FIG. 3.

Protein μ2 is expressed from a recombinant baculovirus. The 8B M1 gene was subcloned into recombinant baculovirus by using the Bac-to-Bac baculovirus expression system (GIBCO BRL, Grand Island, N.Y.). Control GUS-expressing recombinant baculovirus was provided by the manufacturer. T. ni insect cells were infected with virus stock that had been passaged in Sf9 insect cells, and cell cultures were harvested at 48 h (B) or 72 h (A and B) postinfection (POSTINF), washed with phosphate-buffered saline supplemented with 1 mM phenylmethylsulfonyl fluoride, and lysed in radioimmunoprecipitation assay buffer.
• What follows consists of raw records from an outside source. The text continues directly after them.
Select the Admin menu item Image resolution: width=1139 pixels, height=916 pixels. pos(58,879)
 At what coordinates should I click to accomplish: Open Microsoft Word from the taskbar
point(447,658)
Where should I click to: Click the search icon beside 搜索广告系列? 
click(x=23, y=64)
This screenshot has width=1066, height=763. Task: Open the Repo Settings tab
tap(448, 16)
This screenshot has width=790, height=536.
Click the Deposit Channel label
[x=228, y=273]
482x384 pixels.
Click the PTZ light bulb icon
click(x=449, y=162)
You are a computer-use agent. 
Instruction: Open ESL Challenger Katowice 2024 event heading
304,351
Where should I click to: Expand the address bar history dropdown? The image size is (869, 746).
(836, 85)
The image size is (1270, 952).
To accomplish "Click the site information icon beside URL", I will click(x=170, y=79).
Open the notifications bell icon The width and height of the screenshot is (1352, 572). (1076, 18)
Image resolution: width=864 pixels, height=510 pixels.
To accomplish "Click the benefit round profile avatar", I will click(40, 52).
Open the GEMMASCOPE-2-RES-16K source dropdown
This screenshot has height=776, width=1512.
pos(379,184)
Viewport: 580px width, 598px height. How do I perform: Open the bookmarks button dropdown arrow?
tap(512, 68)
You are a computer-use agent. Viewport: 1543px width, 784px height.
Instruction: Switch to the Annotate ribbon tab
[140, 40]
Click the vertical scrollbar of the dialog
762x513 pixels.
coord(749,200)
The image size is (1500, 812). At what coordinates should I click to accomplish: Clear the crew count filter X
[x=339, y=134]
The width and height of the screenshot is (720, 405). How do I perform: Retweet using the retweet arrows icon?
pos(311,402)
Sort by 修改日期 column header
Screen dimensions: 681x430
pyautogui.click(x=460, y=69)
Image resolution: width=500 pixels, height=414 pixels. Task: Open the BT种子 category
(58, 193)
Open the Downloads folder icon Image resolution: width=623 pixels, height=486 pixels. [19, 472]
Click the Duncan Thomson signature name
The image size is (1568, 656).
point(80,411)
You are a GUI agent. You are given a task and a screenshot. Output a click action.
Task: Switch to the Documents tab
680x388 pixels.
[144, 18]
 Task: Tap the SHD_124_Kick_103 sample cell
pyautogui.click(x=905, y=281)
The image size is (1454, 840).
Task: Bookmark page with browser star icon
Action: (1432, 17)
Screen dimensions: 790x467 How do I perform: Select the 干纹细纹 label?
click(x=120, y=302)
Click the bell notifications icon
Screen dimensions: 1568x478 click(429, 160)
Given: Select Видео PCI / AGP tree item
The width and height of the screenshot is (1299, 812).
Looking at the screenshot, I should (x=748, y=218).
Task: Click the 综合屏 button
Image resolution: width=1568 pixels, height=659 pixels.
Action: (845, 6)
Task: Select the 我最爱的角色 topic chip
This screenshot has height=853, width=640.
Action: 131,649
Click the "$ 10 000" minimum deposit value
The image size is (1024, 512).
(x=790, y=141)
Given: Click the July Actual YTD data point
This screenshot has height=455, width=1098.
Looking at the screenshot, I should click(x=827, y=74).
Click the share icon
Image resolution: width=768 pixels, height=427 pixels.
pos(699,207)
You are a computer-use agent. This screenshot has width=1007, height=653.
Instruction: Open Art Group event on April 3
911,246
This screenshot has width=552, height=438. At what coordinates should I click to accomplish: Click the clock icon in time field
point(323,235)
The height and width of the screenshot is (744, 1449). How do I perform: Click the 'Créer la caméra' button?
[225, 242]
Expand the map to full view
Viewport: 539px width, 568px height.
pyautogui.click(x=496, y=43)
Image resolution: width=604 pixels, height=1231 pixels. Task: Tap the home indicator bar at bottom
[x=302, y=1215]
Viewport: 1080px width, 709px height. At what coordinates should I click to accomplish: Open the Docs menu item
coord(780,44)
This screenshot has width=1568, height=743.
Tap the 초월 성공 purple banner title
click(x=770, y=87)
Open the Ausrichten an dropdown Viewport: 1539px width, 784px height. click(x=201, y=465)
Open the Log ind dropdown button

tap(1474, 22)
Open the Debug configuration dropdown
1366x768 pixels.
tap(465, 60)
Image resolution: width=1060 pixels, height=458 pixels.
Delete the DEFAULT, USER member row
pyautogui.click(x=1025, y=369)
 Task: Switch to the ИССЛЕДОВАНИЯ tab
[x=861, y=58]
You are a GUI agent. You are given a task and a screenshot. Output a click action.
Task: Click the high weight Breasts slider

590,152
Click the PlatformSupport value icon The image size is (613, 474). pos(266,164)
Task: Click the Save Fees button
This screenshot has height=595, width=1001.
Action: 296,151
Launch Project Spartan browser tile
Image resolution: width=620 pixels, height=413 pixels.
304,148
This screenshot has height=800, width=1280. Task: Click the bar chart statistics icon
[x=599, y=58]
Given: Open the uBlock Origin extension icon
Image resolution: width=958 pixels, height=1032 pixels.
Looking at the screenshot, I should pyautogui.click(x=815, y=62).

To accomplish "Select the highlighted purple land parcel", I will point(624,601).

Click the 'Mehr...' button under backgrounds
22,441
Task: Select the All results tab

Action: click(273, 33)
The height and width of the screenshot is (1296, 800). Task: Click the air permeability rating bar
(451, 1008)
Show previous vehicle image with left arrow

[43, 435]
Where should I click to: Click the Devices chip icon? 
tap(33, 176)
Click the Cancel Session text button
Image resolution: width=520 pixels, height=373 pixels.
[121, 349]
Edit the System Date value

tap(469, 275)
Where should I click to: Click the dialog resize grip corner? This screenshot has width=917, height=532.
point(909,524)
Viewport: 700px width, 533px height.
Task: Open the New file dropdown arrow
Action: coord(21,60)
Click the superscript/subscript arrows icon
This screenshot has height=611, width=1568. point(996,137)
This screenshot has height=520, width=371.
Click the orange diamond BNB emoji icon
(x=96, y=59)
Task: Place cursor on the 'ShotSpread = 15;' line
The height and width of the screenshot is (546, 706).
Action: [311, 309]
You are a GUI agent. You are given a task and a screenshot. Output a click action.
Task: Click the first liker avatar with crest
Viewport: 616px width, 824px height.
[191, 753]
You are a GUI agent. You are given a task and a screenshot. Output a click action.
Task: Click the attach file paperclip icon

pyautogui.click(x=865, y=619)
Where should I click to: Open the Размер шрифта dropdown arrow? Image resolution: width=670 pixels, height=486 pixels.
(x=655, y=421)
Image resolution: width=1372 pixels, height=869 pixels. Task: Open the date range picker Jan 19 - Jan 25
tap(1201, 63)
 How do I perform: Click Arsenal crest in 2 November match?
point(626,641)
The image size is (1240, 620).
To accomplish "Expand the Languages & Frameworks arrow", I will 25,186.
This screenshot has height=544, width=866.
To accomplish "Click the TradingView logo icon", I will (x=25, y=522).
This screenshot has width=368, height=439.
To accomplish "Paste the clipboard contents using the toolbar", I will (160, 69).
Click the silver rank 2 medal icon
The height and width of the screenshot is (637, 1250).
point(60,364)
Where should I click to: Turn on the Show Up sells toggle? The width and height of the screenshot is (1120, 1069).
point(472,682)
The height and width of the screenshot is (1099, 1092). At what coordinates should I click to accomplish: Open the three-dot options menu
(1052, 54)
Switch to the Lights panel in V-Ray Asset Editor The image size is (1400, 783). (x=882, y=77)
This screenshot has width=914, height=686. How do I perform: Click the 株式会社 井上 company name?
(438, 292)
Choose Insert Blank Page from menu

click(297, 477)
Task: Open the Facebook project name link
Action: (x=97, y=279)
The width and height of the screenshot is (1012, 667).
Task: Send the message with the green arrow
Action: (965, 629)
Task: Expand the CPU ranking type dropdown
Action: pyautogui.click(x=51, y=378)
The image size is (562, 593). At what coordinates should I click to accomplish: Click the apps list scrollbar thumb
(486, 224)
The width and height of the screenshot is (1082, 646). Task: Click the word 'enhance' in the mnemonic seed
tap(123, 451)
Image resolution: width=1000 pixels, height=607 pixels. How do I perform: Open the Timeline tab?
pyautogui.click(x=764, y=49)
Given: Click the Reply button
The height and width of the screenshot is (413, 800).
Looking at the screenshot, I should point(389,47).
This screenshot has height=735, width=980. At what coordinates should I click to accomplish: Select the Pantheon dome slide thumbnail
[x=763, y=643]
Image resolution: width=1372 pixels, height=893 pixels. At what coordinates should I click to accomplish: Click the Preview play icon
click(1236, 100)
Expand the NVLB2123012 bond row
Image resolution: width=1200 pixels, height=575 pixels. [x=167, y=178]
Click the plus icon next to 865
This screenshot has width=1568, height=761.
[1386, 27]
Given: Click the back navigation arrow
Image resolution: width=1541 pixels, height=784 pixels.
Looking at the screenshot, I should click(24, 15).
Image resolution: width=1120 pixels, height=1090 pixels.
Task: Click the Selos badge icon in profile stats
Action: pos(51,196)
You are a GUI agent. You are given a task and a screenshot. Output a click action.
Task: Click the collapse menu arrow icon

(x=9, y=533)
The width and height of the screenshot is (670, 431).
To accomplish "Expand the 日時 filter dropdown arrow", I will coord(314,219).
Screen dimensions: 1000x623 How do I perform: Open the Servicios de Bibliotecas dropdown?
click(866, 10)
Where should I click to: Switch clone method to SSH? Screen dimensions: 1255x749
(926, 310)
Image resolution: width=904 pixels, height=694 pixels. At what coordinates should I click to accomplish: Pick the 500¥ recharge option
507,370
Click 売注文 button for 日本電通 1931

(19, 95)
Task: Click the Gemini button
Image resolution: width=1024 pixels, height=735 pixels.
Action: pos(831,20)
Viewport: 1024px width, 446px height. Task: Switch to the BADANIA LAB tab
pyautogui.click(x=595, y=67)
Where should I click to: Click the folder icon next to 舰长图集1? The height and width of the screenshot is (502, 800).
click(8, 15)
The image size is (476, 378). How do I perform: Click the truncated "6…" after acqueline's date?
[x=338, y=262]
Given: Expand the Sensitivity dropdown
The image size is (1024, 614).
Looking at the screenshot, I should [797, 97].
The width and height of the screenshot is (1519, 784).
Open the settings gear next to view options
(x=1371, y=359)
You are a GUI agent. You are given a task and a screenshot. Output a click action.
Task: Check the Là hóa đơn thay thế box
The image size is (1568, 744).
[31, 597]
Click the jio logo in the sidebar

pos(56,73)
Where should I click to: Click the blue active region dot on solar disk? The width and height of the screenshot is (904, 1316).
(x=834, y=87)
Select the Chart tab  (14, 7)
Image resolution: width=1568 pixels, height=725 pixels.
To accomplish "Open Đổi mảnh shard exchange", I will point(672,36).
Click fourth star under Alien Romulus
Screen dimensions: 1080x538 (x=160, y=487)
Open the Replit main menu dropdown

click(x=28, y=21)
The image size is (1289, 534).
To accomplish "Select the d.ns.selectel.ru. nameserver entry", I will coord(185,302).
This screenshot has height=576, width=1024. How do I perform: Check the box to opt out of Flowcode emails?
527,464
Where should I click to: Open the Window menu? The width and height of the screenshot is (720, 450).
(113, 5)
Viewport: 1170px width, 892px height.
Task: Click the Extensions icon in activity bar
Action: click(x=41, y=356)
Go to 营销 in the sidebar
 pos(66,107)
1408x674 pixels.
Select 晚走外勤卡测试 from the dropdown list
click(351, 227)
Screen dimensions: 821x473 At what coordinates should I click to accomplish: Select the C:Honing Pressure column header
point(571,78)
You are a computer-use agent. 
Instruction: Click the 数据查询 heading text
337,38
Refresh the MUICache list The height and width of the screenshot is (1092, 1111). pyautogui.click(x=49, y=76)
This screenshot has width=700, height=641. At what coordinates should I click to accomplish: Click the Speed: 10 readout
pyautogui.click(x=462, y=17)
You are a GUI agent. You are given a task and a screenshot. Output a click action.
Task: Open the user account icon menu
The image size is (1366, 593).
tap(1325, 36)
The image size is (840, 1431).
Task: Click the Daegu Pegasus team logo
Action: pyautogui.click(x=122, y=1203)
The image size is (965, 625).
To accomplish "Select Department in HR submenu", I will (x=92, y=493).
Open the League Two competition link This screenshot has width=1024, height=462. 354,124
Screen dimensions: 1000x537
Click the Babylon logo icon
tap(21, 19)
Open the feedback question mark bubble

Lysate supernatants were resolved by electrophoresis on 10% Laemmli SDS–polyacrylamide gels. (A) Coomassie blue staining, duplicate samples. MW, molecular mass (kilodaltons) markers. (B) Western Blot analysis. For Western blot analysis, protein was transferred to Immobilon-P membrane with a semidry blotting system (Millipore, Bedford, Mass.). Detection by the ECL (enhanced chemiluminescence) system (Amersham Life Sciences, Arlington Heights, Ill.) was done according to the manufacturer’s protocol with hyperimmune rabbit antiserum as for Fig. 1 immunoprecipitations.